Stored records:
* * *

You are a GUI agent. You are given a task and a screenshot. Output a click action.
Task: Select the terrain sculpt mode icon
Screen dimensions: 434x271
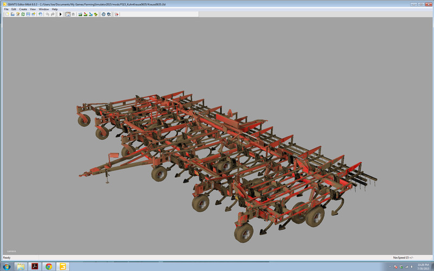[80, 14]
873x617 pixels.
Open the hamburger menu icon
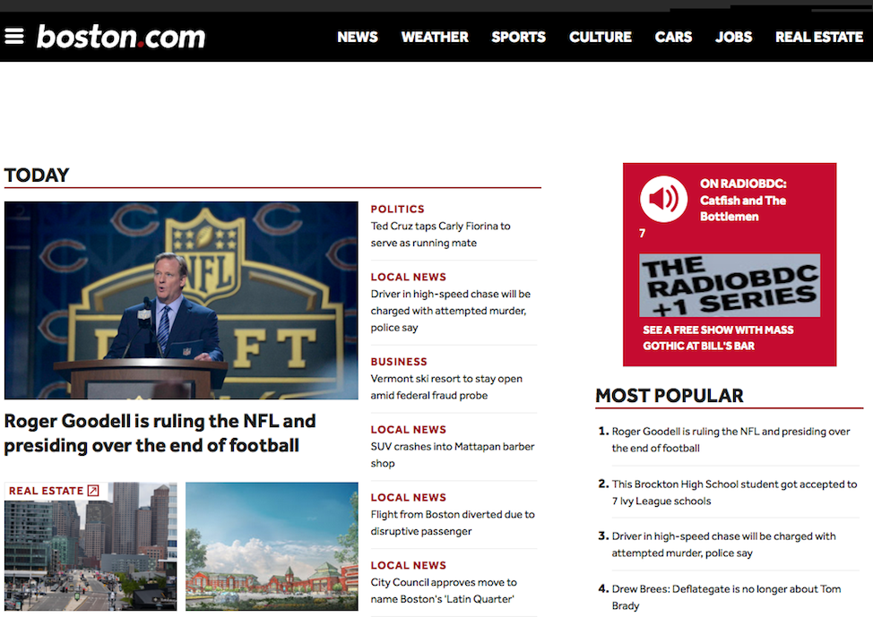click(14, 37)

* * *

_Required action_
Nothing but the lines from the one containing "Screen dimensions: 434x271" through the final line of the records, both included and copied exactly, should appear in the answer; pictures stay out.

_Exercise output_
Screen dimensions: 434x271
[80, 14]
873x617 pixels.
Open the hamburger menu icon
click(14, 37)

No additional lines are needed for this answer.